數字PCR是近年來迅速發展起來的一種定量分析技術。與傳統定量PCR技術不同的是數字PCR不依賴于擴增曲線的循環閾值(CT)進行定量,不受擴增效率的影響,也不必采用看家基因和標準曲線,具有很好的準確度和重現性,可以實現定量分析。
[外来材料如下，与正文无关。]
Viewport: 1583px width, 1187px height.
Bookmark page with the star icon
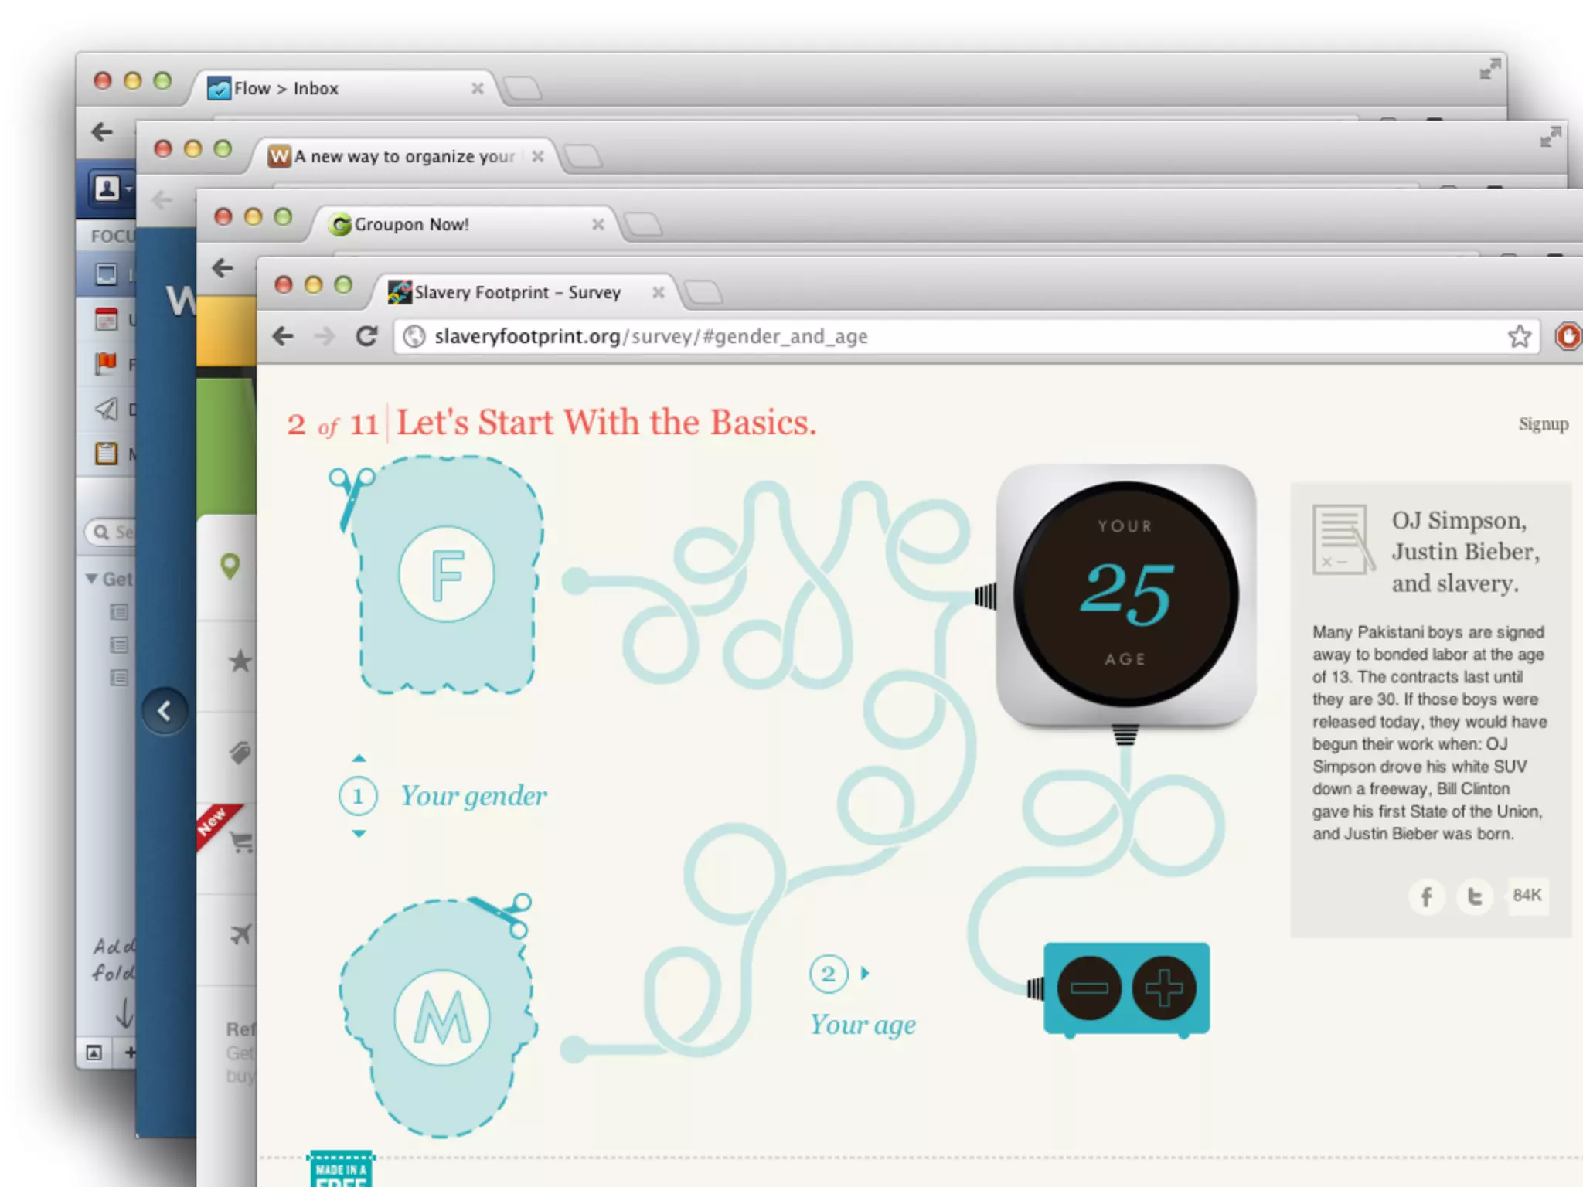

迄今為止,已有Fluidigm、Bio-Rad等相繼推出了數字PCR儀器,已經在單細胞分析、癌癥早期診斷和產前診斷等研究領域顯示出巨大的技術優勢和應用前景。
PCR實際上是一個在模板DNA、引物(模板片段兩端的已知序列)和四種脫氧核苷酸等存在的情況下,DNA聚合酶依賴的酶促合成反應,擴增的特異性取決于引物與模板DNA的持異結合。
整個擴增過程分三步:
1、變性:使DNA雙鏈解離,形成兩條單鏈;
2、退火:溫度下降后模板DNA與引物按氨堿基配對原則互補結合,也可能存在兩條模板鏈之間的結合,但由于引物的高濃度、結構簡單等特點,結合主要發生在模板與引物之間;
3、延伸:在DNA聚合酶及鎂離子等存在的條件下,從引物的3"端開始,結合單核苷酸,形成與模板鏈互補的新DNA鏈。上述幾步為一個循環,從理論上講,每經過1個循環,樣本中的DNA應該增加一倍,新形成的鏈又可成為新一輪循環的模板。第2個循環開始后,模板鏈增加—倍。經過25—30個循環后DNA可擴增10的6次方至9次方倍。